It’s a new world out there. Many of the things that I love are no longer possible: international travel, volunteering in the school, eating out, randomly show up at a friend’s house and asking them to go for a hike. Suddenly, we are stuck in our homes, feeling a little lonely, maybe even lost.
Reality check, I have three kids ranging in age from 7 to 11. I have an awesome husband, lots of pets and a wonderful home. A global pandemic is hardly the worst we have experienced. In the 20 years Reuven and I have been together, we’ve been through much worse, but the one thing that always works for us is that we can spin anything. Our wedding vows even stated – “For better or worse, bubble or bust.” We are very good at The Pivot.
When pandemic hit hard in Toronto in March 2020, we were weeks away from opening an esports training facility in the west GTA. It would be a place for teens to gather and game together in a safe and inclusive environment. A place where learning about STEM can be fun with gaming and game development classes—a place for esports tournaments and birthday parties. We even had a little spot set aside for geeks like me – the board game lounge. But when the pandemic hit, and a physical location for kids to gather was no longer viable— it was time to pivot.

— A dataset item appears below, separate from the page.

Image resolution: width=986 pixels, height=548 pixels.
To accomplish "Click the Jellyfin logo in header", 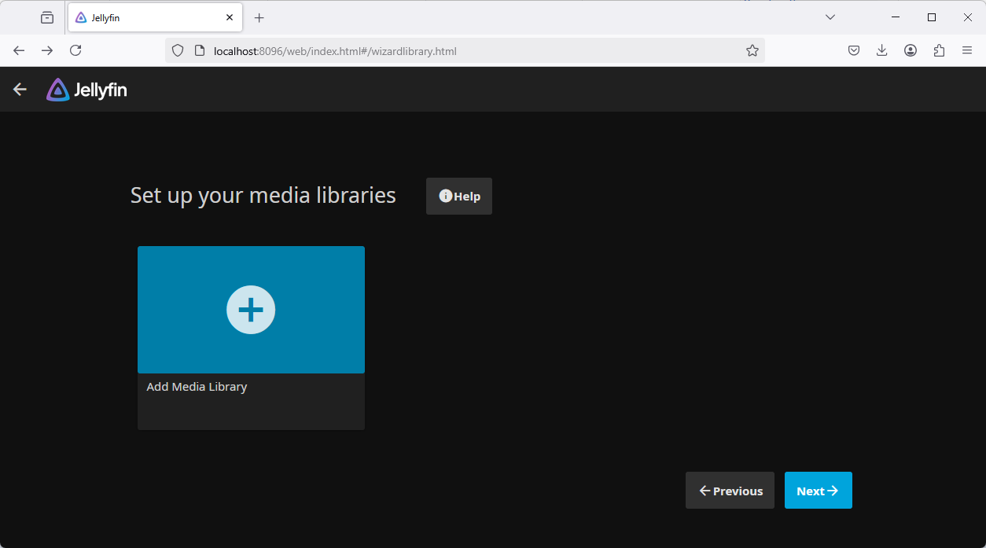I will 86,90.
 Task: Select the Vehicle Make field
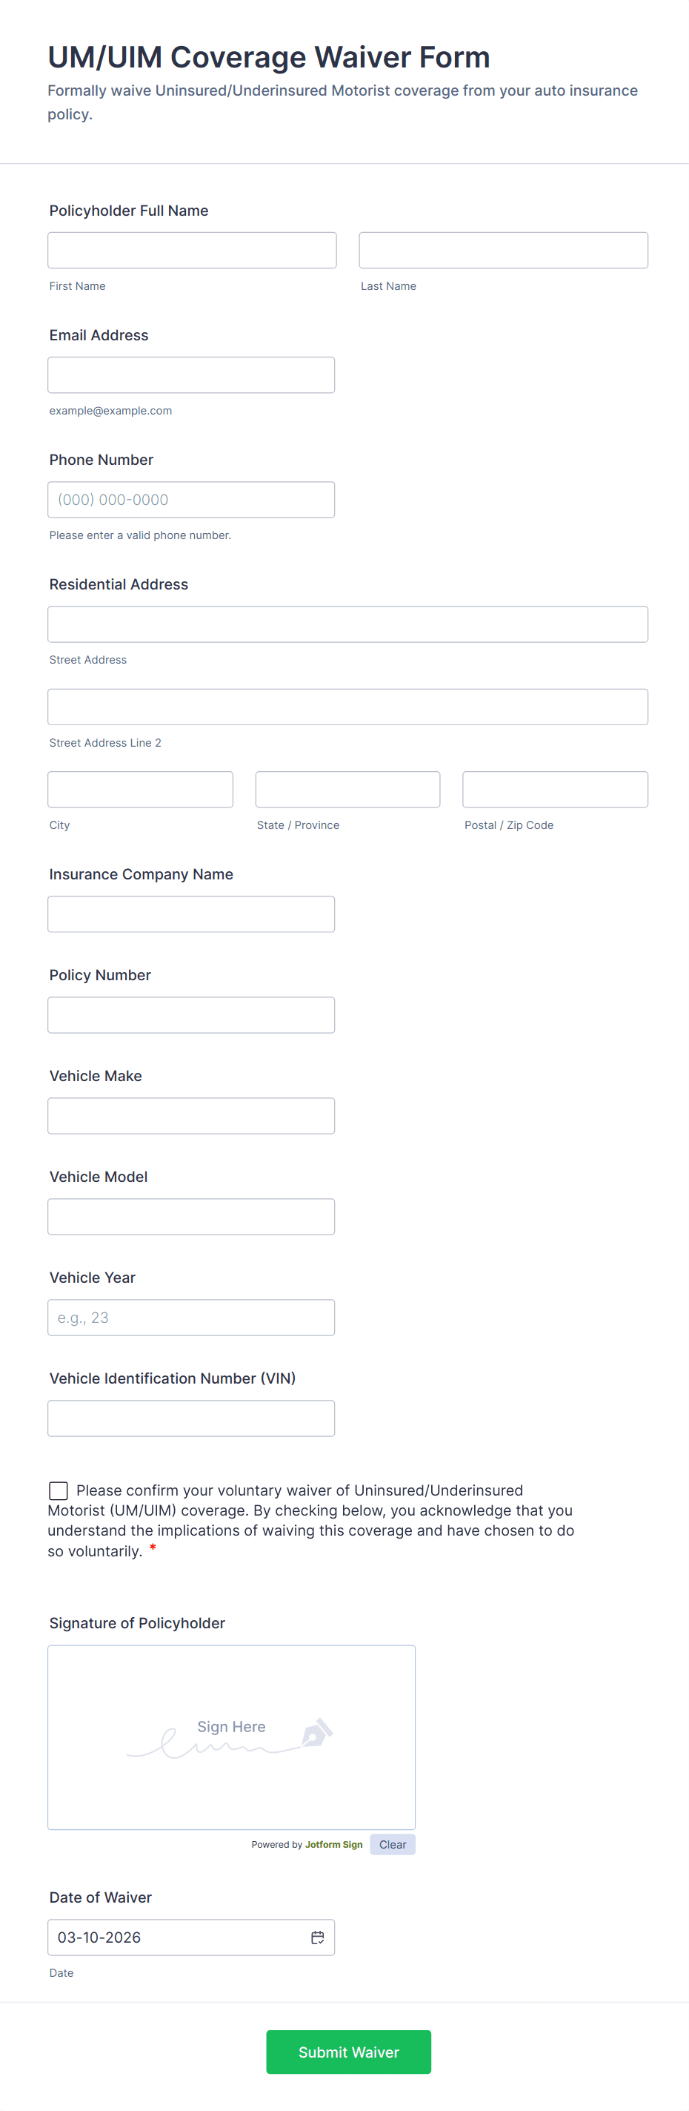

What kind of business do you start when you can’t leave the house? How do you keep three kids at home engaged and learning? Reuven’s answer, “Teach them what you know.” And what do we know? How to build a website and start a business. What had we been researching? Esports. What do the kids love to do? Game. The answer was there. Award Pool.

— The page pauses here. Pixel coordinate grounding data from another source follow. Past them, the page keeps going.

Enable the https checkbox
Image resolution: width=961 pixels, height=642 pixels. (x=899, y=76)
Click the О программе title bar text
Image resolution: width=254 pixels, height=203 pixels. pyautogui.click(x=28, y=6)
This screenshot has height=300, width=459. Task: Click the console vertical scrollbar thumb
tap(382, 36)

While I spent each morning from 9 am – 12 pm teaching grades 1, 4 and 5 at the dining room table, Reuven locked himself in his office for four months and built the architecture of an automated end-to-end esports competition and management platform: Award Pool.
When he was ready, he took in our son Finnegan and together, they created the chat system for Award Pool. When things started to function, I helped develop a business plan, an investor deck and a marketing plan. Our daughter, Isla, and son, Sam, helped to create t-shirt designs. At this point, we brought in a trusted friend and business partner, Alex, to help take Award Pool to the next level and suddenly, our little family project became a viable and growing business.
Dinner conversations changed from what we did at school to what we need to make Award Pool better, what games we needed to feature, what sports we could incorporate, how a Swiss-style tournament is different than a Round Robin. We talked about ownership, stock options, investment and sales. I heard my son Sam talking to his friends about the different ways you can sell a company and which one will give you the most profits. My daughter Isla started building in Scratch instead of watching Netflix for hours on end. Finnegan became our new tech support guy.
We are seven months into this pandemic. The kids have gone back to school (for now), and I am back at the writing-table working on another book. Meanwhile, Award Pool is winning; we are hosting many exciting tournaments, and there are lots of partnerships in the works. Reuven and Alex have taken the reigns and are doing a fantastic job putting Award Pool out there. One day, it will be a giant in the esports world, but to me, it will always be a pivot our family took when the world shut down, and we were left to depend on our creativity and drive.